ENUNCIADO DEL PROBLEMA:
Extrae literalmente del fragmento proporcionado el pasaje que comienza en "Dulce Olivia se" y termina en "en otro lugar.".

FRAGMENTO PROPORCIONADO:
---
El marqués ordenó funerales de reina y encontró en el huerto un mensaje de Dulce Olivia que se responsabilizaba por el rayo.

El marqués donó sus bienes materiales, sólo conservó la mansión con el patio reducido al mínimo y el Trapiche de Mahates, y a Dominga de Adviento le cedió el gobierno de la casa. Desde entonces, el marqués temía que los esclavos lo asesinaran y ordenó mantener siempre las luces encendidas.

Dulce Olivia se consoló con la añoranza de lo que nunca fue y por las noches se escapaba de la Divina Pastora para entrar a la mansión, limpiar los pasillos, acomodar y lavar las cosas que creía que los esclavos no hacían bien. Dominga de Adviento murió sin saber nunca por qué los pasillos estaban más limpios al amanecer y por qué las cosas estaban en otro lugar.

Poco antes de cumplir un año de viudo el marqués descubrió a Dulce Olivia en la casa y desde entonces reanudaron una amistad prohibida que alguna vez pareció amor. Conversaban hasta el amanecer sin ilusiones ni despecho, como un viejo matrimonio, hasta que alguno de los dos decía algo incorrecto, se enfadaban y Dulce Olivia desaparecía por un largo rato. Ella se ofreció para consolarlo y ser su esclava sumisa, pero él juró nunca más casarse. Sin embargo, antes de un año se casó a escondidas con Bernarda, hija de un antiguo capataz de su padre quien tras escabullirse en los aposentos del marqués y quitarle su virginidad, quedó embarazada.

Cuando Sierva María de los Ángeles nació, Dominga de Adviento juró, si sobrevivía el difícil parto, que no le cortaría el cabello hasta su noche de bodas. Bernarda despreció a su hija desde el principio y Dominga la educó conforme a su religión. La niña era sigilosa en sus movimientos y por ello, su madre le colocaba una campana para conocer sus movimientos en la casa, pero aún así, se las ingeniaba para parecer un fantasma aterrador y Bernarda decidió enviarla a dormir con los esclavos.

El día que Bernarda conoció a Judas Iscariote, aprendió a masticar tabaco y hojas de coca. Probó el canabis de la India, la trementina de Chipre, el peyote del Real de Catorce y probó por lo menos una vez el opio del nao de China.

Judas se volvió ladrón, proxeneta, sodomita ocasional, y todo por vicio, pues nada le faltaba. Una mala noche se enfrentó con tres galeotes de la flota por un pleito de barajas y lo mataron. Bernarda se refugió en el Trapiche y la casa quedó al garete, y si no naufragó, fue por la mano de Dominga de Adviento.

El marqués escuchaba rumores de que hablaba sola, deliraba en el Trapiche y vivía en estado de delirio. Tal era su deterioro que ni el marido la reconoció cuando volvió de Mahates, después de tres años, poco antes de que el perro mordiera a la niña.
---
BLOQUE DE DATOS:
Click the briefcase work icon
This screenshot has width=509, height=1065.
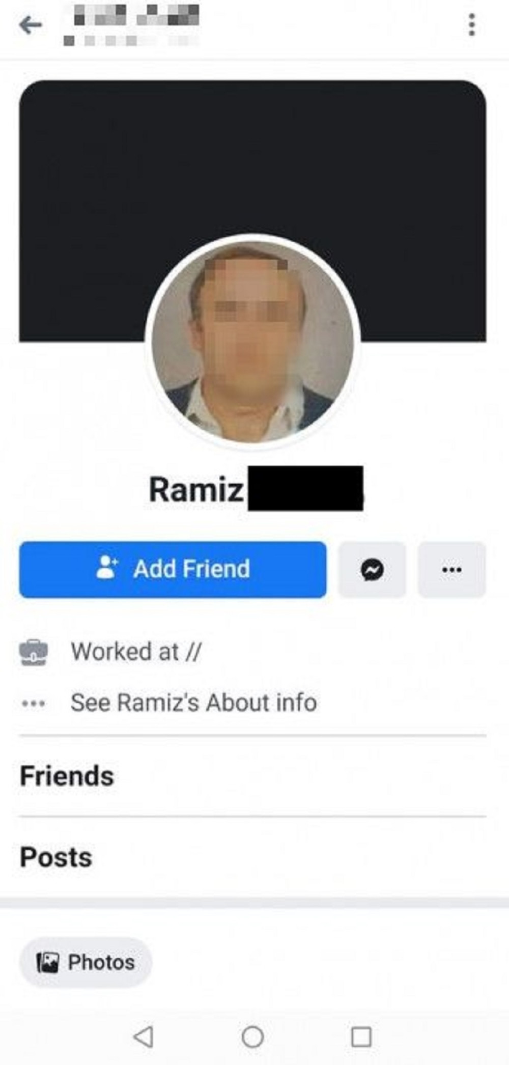[x=34, y=652]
---
RESPUESTA ESCRITA:
Dulce Olivia se consoló con la añoranza de lo que nunca fue y por las noches se escapaba de la Divina Pastora para entrar a la mansión, limpiar los pasillos, acomodar y lavar las cosas que creía que los esclavos no hacían bien. Dominga de Adviento murió sin saber nunca por qué los pasillos estaban más limpios al amanecer y por qué las cosas estaban en otro lugar.